▶ Task instructions
• A. In the marriage passage, shorten the paragraph beginning "The sexual revolution was an earthquake" into a brief list that keeps its main facts.
• B. Decide whether each statement agrees with the marriage passage: (i) religious marriages now number around 80,000; (ii) the decline of religious marriage brought about the triumph of civil marriage; (iii) traditional Catholic sex education stressed the relational aspect. Give yes or no for each, quoting the deciding words.
• C. Extend the marriage passage with a further paragraph that follows on from its final sentence.

(Supplied passage begins)

In the 1970s there were more than 400,000 religious marriages. This figure has now fallen to around 80,000. Is this also the result of the crisis of affection?

The precariousness of affection involves the difficulty of recognising that the attraction exerted on us by the other person is bound to become rooted. And unless we understand that these roots are ultimately grounded in the mystery of God, the tree will remain unstable.

This erosion of religious marriage has not led to the triumph of civil marriage, but to civil partnership, that is, to precariousness.

We need to be aware of and understand the way in which the family is being transformed. The greatest task ahead of us is to contribute to the rediscovery of the grammar of love. Indeed, love is the preferential setting for the experience of God.

To what extent has this situation been influenced by the sexual revolution?
The sexual revolution was an earthquake whose reverberations are still being felt. The experience of affection has to be rewarding, the other person is instrumental in achieving personal fulfilment and gratification. This is the narcissistic slope of affection. The Church has put a lot of effort into the theology of marriage and has come a long way. But not enough in the area of education.

What is needed is a patient accompaniment that leads to the recognition of what is love and what is selfishness in everyday life.

To appreciate non-consumerist love, and not where two young people meet and, after a week, rush into a relationship as if they were husband and wife.

Traditionally, Catholic sex education has been imbued with the idea of sin, leaving out the relational aspect.
We must start not from the normative approach, but from the desire for intimacy, without losing sight of the ethical dimension. Desire can indeed be insatiable. If we eliminate the law, it will not be paradise on earth. The repeated tragic murders of women show that when emotional relationships are not governed by law, desire is left to its own devices. All of this requires a major cultural effort.

(Supplied passage ends)
(Dataset excerpts begins)

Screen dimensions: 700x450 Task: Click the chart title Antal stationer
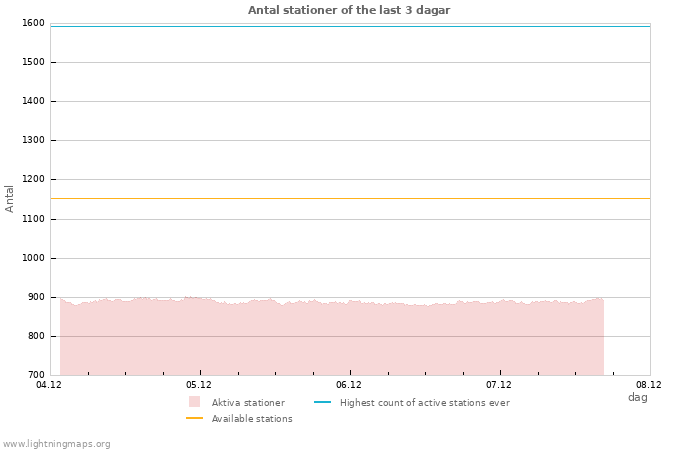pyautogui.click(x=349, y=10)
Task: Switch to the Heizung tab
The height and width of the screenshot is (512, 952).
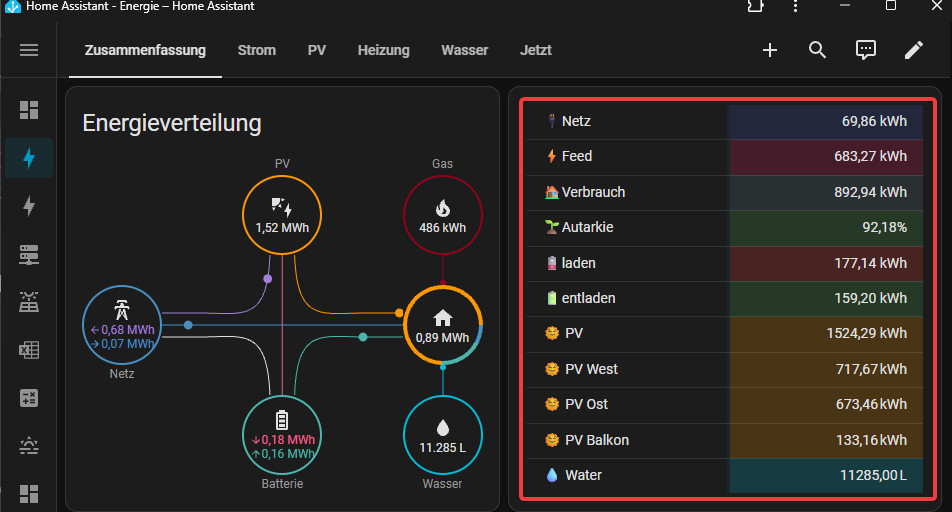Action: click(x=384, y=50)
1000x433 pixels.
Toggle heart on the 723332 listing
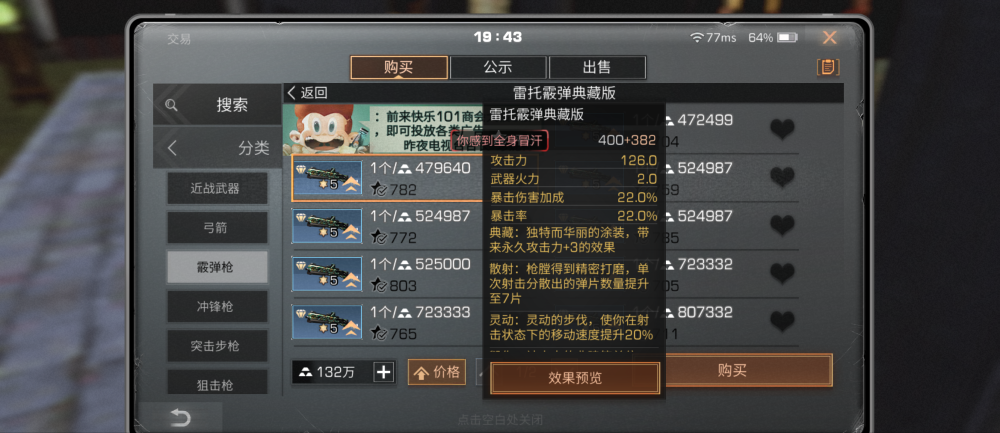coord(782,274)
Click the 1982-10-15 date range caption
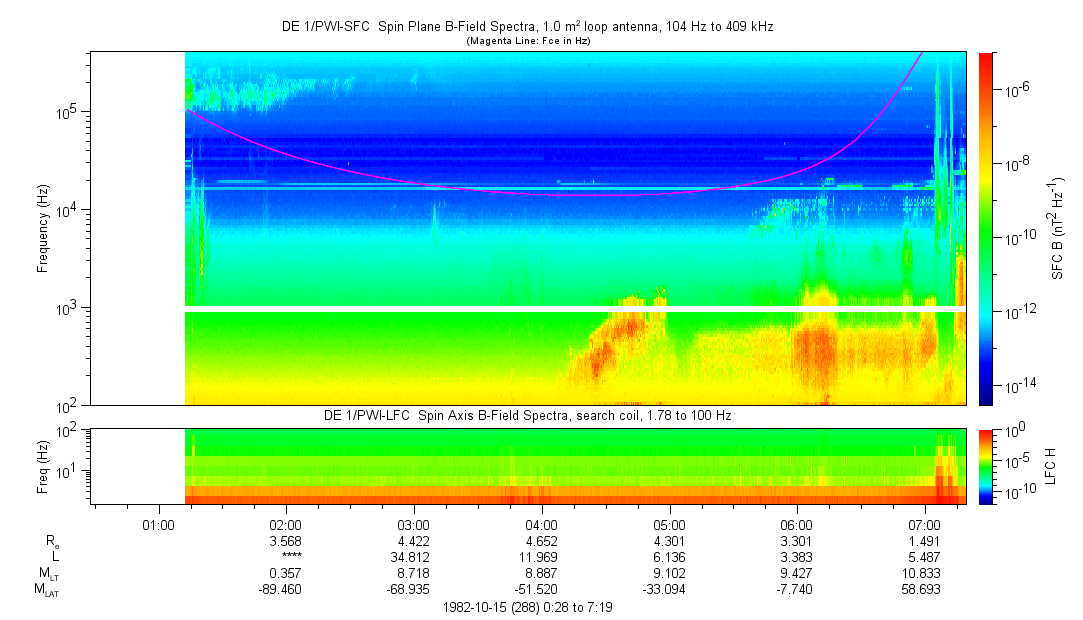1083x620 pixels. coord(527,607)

(Dataset excerpts ends)
(Dataset excerpts begins)

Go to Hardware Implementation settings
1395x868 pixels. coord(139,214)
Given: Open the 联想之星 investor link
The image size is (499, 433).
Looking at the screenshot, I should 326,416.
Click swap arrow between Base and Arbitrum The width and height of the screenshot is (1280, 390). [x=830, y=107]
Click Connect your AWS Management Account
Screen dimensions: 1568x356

(Dataset excerpts ends)

▶ Answers per task
• A.
- The sexual revolution was an earthquake whose effects are still felt.
- Affection must be rewarding, and the other person becomes a means to personal fulfillment and gratification. This is the narcissistic slope of affection.
- The Church has made much progress in the theology of marriage, but not enough in education.

• B.
(i) Yes: "This figure has now fallen to around 80,000."
(ii) No: "This erosion of religious marriage has not led to the triumph of civil marriage, but to civil partnership"
(iii) No: "imbued with the idea of sin, leaving out the relational aspect."

• C.
 You have also addressed gender identity and sexual orientation in your university reflections…
The Church must inhabit these places, learn, study, and participate in the debate. It must engage with them. What we are seeing is that we are talking more about these issues, there is a growing social acceptance. But this does not amount to an increased degree of understanding. For example, the term “homosexuality” encompasses a wide range of experiences.

There is still a lot of work to be done to avoid a simplistic label. At the same time, scientific advances need to be respected, but interpreting the human dimension and its complexity cannot be left to DNA research.

Less theory and more proximity?
That’s what Jesus did: he met people in their uniqueness. And he was not afraid to reach out to anyone. From an educational point of view, the two extremes that should be avoided are the judgmental approach – which does not embrace the human person – and the simplistic approach – which limits itself to the observation of facts, renouncing accompaniment.

Will this conference produce a proposal for the formation of educators?
If it does not have a concrete impact, then we will have missed out on a great opportunity. Our first step was to reflect on everyday realities, in consultation with those involved in educational institutions, oratories and vocational training. The conference touched a raw nerve in the everyday reality of education. We don’t want to give impulsive and superficial answers, the ultimate goal is of a practical, educational and pastoral nature. The training course for educators is the appropriate instrument to reach out to young people’s real life experiences.